Geremie Barmé, the Australian National University

“China’s Promise” (China Beat, January 2010):

On Christmas Day 2009, as a momentous year of anniversaries drew to an end, the Beijing authorities announced that Liu Xiaobo had been sentenced to eleven years in jail for ‘inciting subversion’. According to media reports, this was the longest term given to any offender accused of this particularly nebulous crime since it was introduced in 1997. Ironically, for the two decades since the tragic denouement of the 1989 mass protest movement that pressed for media freedoms and basic rights Liu’s has been a voice of reason and decency. Like patriots who had agitated for the party to make China a modern and civil nation in the 1940s, activists like Liu, and the thousands who signed the Charter 08, have used peaceful means and public protest to appeal to Chinese authorities to respect their own constitution.

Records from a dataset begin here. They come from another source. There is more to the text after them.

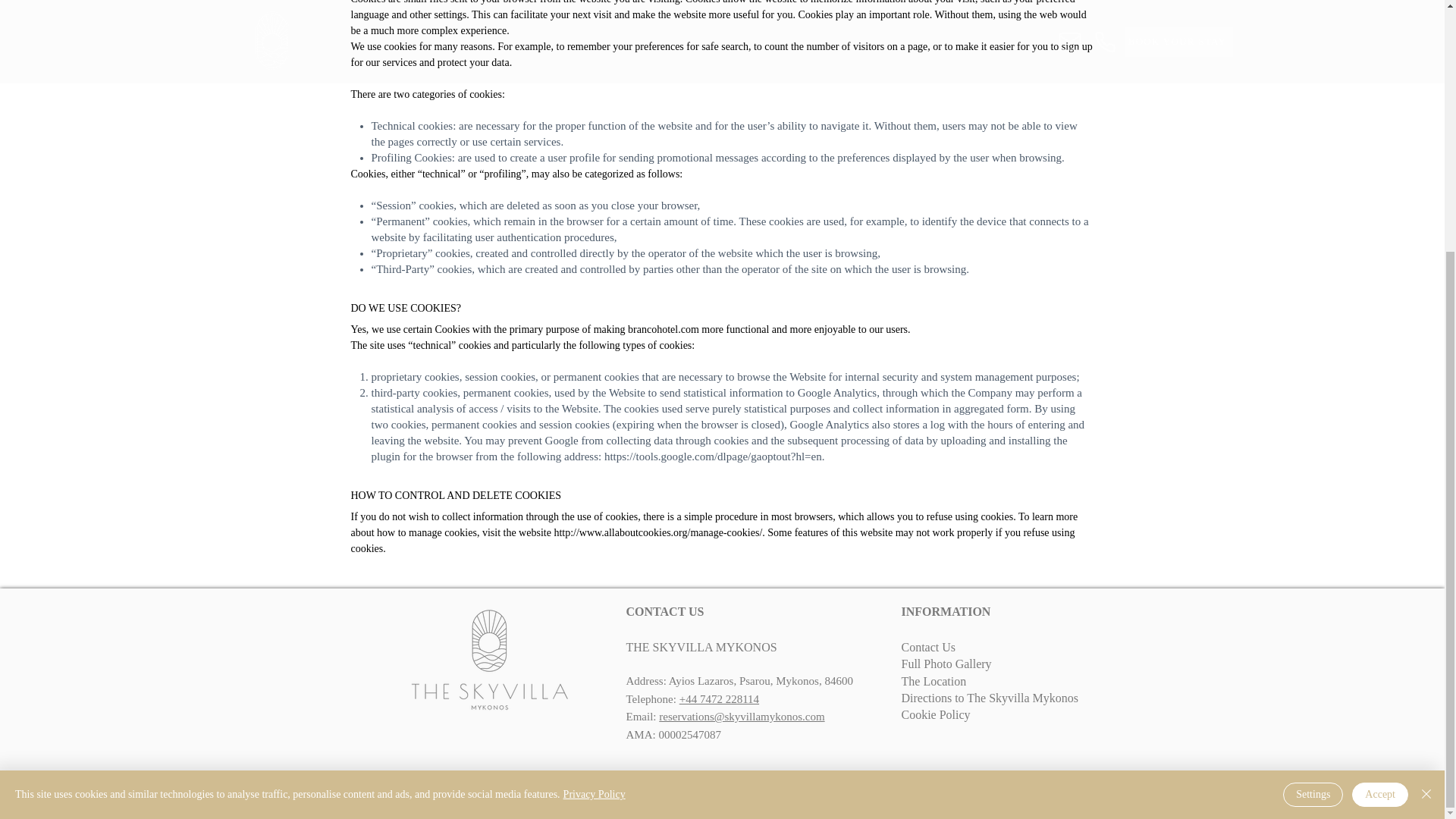
Settings (1312, 439)
Privacy Policy (594, 439)
Accept (1379, 439)
Contact Us (928, 646)
Cookie Policy (935, 714)
The Location (933, 680)
Full Photo Gallery (946, 663)
Given the description of an element on the screen output the (x, y) to click on. 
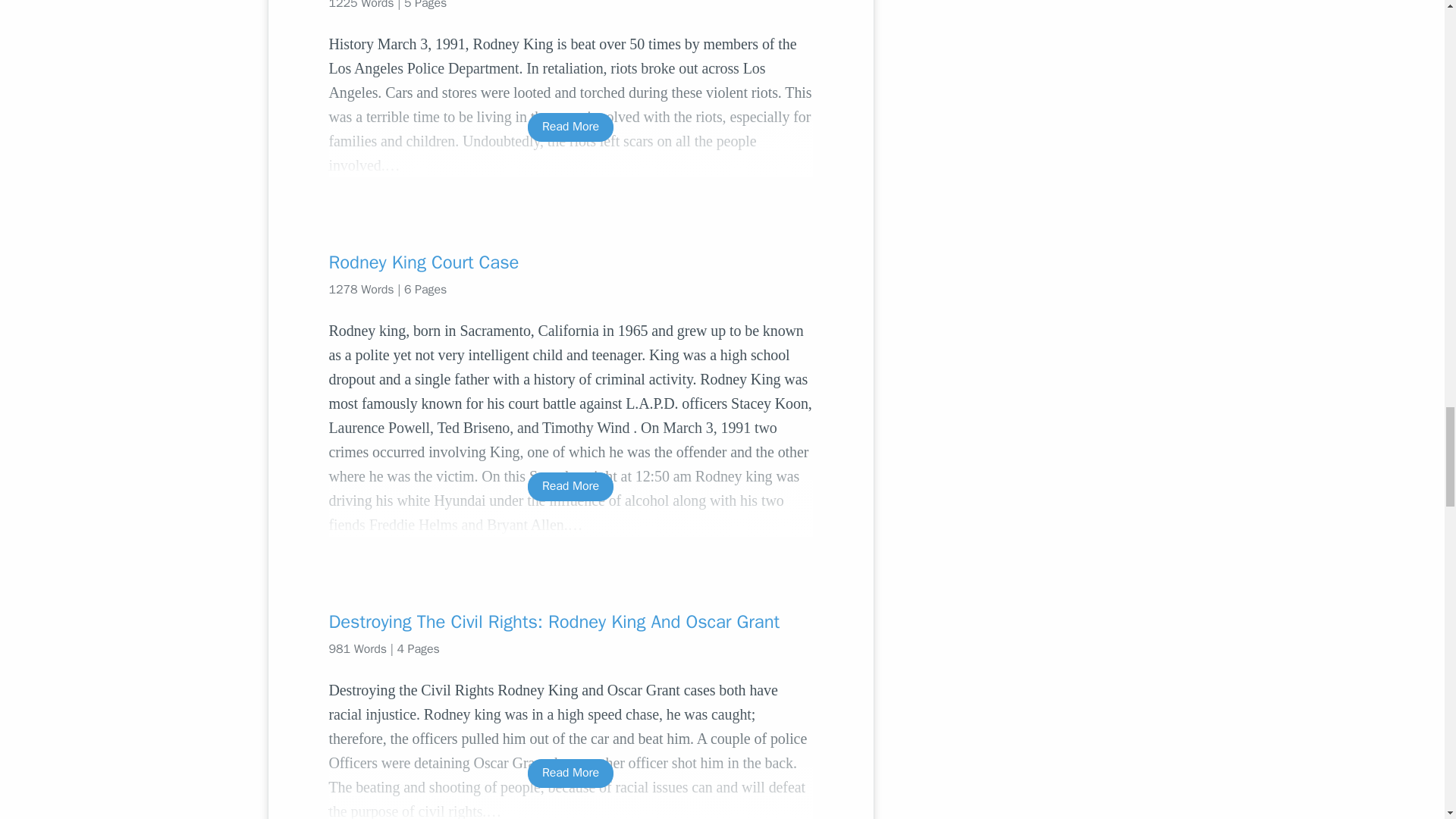
Rodney King Court Case (570, 262)
Read More (569, 773)
Read More (569, 126)
Read More (569, 486)
Destroying The Civil Rights: Rodney King And Oscar Grant (570, 621)
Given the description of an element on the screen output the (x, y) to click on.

As China continues on its path to become a major world influence, it is important that we remain heedful of the complex realities of China’s society and the varying demands of its citizens. As international criticisms of China’s failure to realize a social and political transformation concomitant with its economic achievement, the Chinese authorities have become increasingly anxious to present their monolith version of Chinese reality to the world as the only truly Chinese story worthy of our consideration. The Chinese Party-state, with the support of many citizens nurtured by a guided education and media industry, is now investing massively in presenting what it calls the ‘Chinese story’ (Zhongguode gushi 中国的故事) to the rest of the world. However, in doing this, it constantly limits and censors the variety of stories and narratives that make up the rich skein of human possibility in China itself. To many it would appear self-evident that no political force can or should claim to represent in its entirety or in perpetuity such human richness.

See also this 1990 essay, “Confession, Redemption, and Death: Liu Xiaobo and the Protest Movement of 1989” (originally published in The Broken Mirror: China After Tiananmen and republished in the March 2009 issue of China Heritage Quarterly).

Anne-Marie Brady, University of Canterbury

It is important to understand that when news like this breaks, “frames” and “tifa” (standardized formulations) are already in place that guide the Chinese media. I doubt there’ll be any big banner headlines in China about the prize (at least not negative ones), as the usual strategy is to downplay such events if they reflect unfavourably on China. And as to what the average person in China will think about it all, apart from select circles in Beijing, most of the rest of the country aren’t quite sure who Liu Xiaobo is, and I doubt they’ll get all stirred up by Charter 08 as a result of the prize. I’ve been on the road a bit this last month and everyone is talking about the economy these days—how tough things are getting as costs go up—to most, Liu represents another era remote from their realities. Personally I think he is a great guy, tough, principled and determined. I met him just before his re-arrest in 1996.

Regarding availability of information in China online about Liu getting the award, here in Wuhan my internet connection closed down for a few minutes when I did a search in in Chinese on his name. When it started again I did a search in Chinese for Nobel Peace Prize and the same thing happened again. It also happened when I switched to, my usual access to Google, though I could search for Nobel Peace Prize in English from there. I’m staying in a foreign expert’s apartment with better than average internet access, though no proxy server. You can never assume that if you can see things in Chinese outside China people inside can access them.

Perry Link, University of California, Riverside

“A Nobel Vision of a Better China” (Wall Street Journal, October 9, 2010):

In 2005, China’s President Hu Jintao issued a classified report called “Fight a Smokeless Battle: Keep ‘Color Revolutions’ Out of China.” The report warned against allowing figures like Boris Yeltsin, Nelson Mandela, Lech Walesa or Aung San Suu Kyi to appear in China. It borrowed the Chinese idiom “blast the head off the bird that sticks its neck out” to recommend that, when troublemakers appear, “the big ones” should be arrested and “the little ones” left alone.

This formula appears to have been put into practice in November 2008. Shortly after Chinese police discovered that people were signing Charter 08 online, the Communist Party Politburo held a meeting at which Charter 08 was officially declared to be an attempt at “color revolution.” Accordingly, Mr. Liu became “the big one” to target.

There is irony here. The other “color revolution” leaders named in the Hu report had strong political organizations behind them: Mr. Yeltsin was a high-ranking Soviet official, Mr. Mandela led the African National Congress, Mr. Walesa led Solidarity, and Ms. Suu Kyi led a political party that had already won a national election.

Mr. Liu, by comparison, was a free-floating intellectual. If he turns out to be a “big one” of the kind Mr. Hu fears, then Mr. Hu can only blame himself for having made him so. By awarding him the Peace Prize, the Nobel Committee and Communist Party have become unwitting partners in producing what China’s democrats and political dissenters have most needed: a leader of transcendent moral stature to rally around.